WASHINGTON (Reuters) – U.S. President Donald Trump on Wednesday stepped up his outreach to Democrats to try to make good on a campaign promise for major tax cuts, while fellow Republicans in the House of Representatives promised an outline of a tax plan in two weeks.
The White House and the Republican-led Congress have not put forth a detailed tax plan despite months of talks. House Speaker Paul Ryan said an outline will be unveiled during the work week beginning Sept. 25, with the House tax-writing committees then crafting legislation in the subsequent weeks.
“It’s the beginning of a very important process to achieve for the first time in a generation overhauling our tax system and giving middle-class families a much deserved break,” Ryan told reporters.
As Trump continues to seek Democratic input on the tax front, he was set to meet on Wednesday afternoon at the White House with House members, including eight Democrats and five Republicans.
Trump also invited Senate Democratic Leader Chuck Schumer and House Democratic Leader Nancy Pelosi to dine with him on Wednesday night, Democratic sources familiar with the matter said.

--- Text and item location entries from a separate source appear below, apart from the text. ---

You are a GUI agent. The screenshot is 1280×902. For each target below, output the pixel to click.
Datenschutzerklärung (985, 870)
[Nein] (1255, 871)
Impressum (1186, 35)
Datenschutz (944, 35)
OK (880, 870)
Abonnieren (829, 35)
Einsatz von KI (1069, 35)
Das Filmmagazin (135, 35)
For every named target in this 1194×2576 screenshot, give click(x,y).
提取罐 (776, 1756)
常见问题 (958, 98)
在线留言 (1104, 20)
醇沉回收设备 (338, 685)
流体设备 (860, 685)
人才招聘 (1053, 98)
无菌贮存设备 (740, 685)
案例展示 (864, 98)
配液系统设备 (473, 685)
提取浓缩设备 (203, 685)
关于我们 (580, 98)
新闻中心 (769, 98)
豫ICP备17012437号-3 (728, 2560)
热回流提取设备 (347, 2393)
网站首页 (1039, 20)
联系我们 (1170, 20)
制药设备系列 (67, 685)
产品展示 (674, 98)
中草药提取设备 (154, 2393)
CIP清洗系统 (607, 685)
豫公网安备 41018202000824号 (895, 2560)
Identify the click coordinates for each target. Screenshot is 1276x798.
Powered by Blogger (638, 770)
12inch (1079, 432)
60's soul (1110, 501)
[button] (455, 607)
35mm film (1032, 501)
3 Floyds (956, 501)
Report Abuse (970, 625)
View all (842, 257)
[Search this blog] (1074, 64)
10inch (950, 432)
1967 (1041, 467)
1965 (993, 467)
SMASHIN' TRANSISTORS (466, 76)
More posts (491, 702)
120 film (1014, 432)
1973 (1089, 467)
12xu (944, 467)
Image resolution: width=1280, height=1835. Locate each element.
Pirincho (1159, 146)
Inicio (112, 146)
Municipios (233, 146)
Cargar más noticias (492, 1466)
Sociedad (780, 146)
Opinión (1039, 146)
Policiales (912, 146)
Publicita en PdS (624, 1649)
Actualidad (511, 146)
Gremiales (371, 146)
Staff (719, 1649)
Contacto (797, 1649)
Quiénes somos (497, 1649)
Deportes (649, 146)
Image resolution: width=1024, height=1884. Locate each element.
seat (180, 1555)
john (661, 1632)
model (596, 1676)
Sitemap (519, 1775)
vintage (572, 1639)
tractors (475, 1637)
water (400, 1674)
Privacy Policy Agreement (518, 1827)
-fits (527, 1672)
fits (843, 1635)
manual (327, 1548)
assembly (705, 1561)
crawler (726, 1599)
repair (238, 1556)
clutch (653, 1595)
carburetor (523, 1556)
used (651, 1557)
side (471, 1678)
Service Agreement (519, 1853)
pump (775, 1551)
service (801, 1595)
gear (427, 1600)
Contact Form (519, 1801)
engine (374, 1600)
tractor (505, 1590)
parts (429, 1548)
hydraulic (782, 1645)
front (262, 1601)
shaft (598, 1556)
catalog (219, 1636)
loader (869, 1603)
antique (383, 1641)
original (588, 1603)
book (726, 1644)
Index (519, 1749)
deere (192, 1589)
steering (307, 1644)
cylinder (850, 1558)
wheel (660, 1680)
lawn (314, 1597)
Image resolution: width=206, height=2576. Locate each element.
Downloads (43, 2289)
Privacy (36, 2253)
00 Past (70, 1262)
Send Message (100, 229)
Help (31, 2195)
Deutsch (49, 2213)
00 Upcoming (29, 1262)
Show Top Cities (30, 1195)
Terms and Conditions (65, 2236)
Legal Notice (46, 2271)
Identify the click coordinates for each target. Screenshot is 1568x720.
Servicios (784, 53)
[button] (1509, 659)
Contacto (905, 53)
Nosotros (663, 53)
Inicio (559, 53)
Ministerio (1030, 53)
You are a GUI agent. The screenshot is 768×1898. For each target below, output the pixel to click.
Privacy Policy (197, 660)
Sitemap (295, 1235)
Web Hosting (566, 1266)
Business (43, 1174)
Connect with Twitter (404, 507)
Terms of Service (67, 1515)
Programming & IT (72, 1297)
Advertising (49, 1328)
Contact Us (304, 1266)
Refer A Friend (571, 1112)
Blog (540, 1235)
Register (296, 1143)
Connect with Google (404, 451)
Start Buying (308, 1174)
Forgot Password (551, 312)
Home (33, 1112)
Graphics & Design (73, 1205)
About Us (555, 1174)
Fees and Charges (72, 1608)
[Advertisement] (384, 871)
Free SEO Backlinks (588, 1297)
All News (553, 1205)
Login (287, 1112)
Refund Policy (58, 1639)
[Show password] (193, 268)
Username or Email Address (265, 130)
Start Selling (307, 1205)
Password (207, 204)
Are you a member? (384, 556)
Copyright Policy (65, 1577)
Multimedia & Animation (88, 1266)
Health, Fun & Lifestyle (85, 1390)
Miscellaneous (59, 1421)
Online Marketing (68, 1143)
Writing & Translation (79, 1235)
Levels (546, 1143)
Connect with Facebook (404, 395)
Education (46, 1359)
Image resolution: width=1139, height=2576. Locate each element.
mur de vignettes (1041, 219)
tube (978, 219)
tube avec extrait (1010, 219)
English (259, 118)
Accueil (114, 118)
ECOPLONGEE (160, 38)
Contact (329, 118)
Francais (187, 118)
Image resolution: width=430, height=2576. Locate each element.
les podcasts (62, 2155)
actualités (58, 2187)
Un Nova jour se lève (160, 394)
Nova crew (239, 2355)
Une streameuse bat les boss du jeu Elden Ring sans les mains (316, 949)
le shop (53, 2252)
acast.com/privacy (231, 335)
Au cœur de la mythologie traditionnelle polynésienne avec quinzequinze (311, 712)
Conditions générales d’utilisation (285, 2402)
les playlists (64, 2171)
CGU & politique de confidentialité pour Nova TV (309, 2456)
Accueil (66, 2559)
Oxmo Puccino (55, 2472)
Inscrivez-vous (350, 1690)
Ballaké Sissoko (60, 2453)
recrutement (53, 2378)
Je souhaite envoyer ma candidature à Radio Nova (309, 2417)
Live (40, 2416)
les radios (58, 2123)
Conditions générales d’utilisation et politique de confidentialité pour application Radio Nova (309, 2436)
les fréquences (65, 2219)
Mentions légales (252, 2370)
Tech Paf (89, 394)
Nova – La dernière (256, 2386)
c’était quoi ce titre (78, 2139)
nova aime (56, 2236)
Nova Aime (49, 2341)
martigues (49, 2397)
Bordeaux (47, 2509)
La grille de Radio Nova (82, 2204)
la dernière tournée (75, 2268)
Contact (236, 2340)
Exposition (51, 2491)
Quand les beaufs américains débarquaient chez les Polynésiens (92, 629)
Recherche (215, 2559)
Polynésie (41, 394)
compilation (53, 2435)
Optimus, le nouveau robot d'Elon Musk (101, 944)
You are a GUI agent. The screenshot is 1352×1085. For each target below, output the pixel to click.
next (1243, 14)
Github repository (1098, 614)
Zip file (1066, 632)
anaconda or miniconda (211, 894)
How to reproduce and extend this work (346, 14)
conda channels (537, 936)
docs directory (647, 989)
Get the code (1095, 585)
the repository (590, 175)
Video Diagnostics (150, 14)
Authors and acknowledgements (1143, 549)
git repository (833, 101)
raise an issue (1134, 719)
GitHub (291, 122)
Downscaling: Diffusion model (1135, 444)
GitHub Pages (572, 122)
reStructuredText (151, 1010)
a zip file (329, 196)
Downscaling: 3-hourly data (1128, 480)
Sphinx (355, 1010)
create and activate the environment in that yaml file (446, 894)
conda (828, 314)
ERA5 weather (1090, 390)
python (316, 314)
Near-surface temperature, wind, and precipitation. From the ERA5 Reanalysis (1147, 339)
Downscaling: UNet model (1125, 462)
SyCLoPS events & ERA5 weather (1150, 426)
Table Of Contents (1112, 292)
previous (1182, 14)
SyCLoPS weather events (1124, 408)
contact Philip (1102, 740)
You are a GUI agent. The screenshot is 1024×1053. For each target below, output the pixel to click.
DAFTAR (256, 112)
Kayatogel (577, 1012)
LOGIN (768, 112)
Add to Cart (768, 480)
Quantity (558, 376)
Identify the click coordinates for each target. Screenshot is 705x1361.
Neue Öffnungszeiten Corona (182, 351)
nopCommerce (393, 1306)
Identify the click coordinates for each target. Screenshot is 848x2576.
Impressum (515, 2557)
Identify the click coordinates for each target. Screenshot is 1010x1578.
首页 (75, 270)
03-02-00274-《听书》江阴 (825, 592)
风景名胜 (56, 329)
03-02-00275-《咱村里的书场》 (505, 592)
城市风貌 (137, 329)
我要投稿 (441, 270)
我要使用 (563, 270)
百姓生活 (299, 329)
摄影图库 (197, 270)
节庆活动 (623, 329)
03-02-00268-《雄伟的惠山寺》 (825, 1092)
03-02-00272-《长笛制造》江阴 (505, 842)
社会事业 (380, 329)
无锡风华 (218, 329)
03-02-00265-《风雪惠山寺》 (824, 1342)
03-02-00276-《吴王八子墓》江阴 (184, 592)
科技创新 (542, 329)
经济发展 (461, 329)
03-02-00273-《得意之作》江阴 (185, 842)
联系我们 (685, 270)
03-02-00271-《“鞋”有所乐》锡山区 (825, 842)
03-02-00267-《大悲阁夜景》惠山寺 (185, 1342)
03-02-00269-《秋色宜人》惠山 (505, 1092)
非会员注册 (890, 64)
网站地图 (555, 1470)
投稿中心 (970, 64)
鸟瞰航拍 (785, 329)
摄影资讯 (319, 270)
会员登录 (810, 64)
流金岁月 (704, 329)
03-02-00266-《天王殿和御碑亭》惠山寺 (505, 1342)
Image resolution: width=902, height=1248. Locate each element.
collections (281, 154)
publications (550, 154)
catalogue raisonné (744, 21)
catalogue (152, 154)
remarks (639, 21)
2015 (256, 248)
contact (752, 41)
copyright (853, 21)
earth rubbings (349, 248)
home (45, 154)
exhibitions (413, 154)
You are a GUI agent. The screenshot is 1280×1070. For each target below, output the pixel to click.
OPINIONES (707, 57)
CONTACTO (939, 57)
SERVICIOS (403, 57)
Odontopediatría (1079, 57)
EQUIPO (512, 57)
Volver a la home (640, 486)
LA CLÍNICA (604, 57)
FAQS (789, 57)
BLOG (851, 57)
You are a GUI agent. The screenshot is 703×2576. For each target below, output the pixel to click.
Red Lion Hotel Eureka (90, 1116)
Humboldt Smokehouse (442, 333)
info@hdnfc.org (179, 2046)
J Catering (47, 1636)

Trump last week blindsided Republican leaders by striking a deal with Schumer and Pelosi on the U.S. debt limit and federal spending for three months, and also spoke to them about how to resolve the fate of 800,000 young adults brought into the United States illegally as children, the so-called Dreamers.
The White House said Trump’s meeting with seven senators, including three Democrats, on Tuesday night on taxes was “highly productive” and would “spur constructive discussion.”
Trump went to Twitter to urge Congress to “move fast” on what he called “the biggest Tax Cut Tax Reform package in the history of our country.” He also tweeted that the tax measure “is needed more than ever” after the damage caused by hurricanes Irma and Harvey.
Republicans have been trying for most of the year to come up with a detailed tax plan while ignoring the Democrats. There has been no comprehensive overhaul of the U.S. tax code since 1986, and the starkly different visions embraced by the two parties for how to move forward promise to make the task difficult.
Republicans are advocating a deep cut in the corporate tax rate, tax cuts for the middle class and a simplified code. But Democrats, emphasizing the need for relief for the middle class, have criticized the Republican efforts as benefiting mainly the wealthiest Americans.
Ryan said the outline being worked on now would reflect the consensus of the House Ways and Means Committee, Finance Committee and the Trump administration.
“I would love to have the Democrats supporting and working with us in a constructive way on tax reform, but we’re going to do it no matter what,” Ryan said.
Ryan, in an interview with the Associated Press, left the door open on whether the tax proposal would increase the U.S. deficit or follow Republicans’ long-standing principle that the cost of any legislation be offset by government spending cuts.
Ryan and Treasury Secretary Steven Mnuchin last week expressed confidence that Congress will pass the tax legislation this year. Both have cast doubt on the likelihood that the plan would realize Trump’s goal of cutting the corporate tax rate from the current 35 to 15 percent.
In his nearly eight months in office, Trump has failed to get his major legislative goals through Congress. A bid to dismantle the Obamacare healthcare law fell apart and he has not unveiled detailed proposals on taxes and infrastructure spending.
Democrats largely have lined up against Trump’s legislative priorities, but he has shown a newfound willingness to work across party lines.
Democratic aides said Schumer and Pelosi will press Trump on Wednesday evening for action to protect the Dreamers after the president rescinded a five-year-old program to spare them from deportation, and to stabilize health insurance markets under Obamacare.
Democrat Joe Manchin, one of the senators who met with Trump on Tuesday, told CBS News that Trump was “very aggressive” on the need for a bipartisan plan.
“The president comes out right away and says, ‘Listen, this is not a tax cut for the rich. I‘m not going to get a tax cut, nor any of the wealthy, super one-percenters will get any tax cuts,’” said Manchin, saying he is “anxious” to see a template of the plan.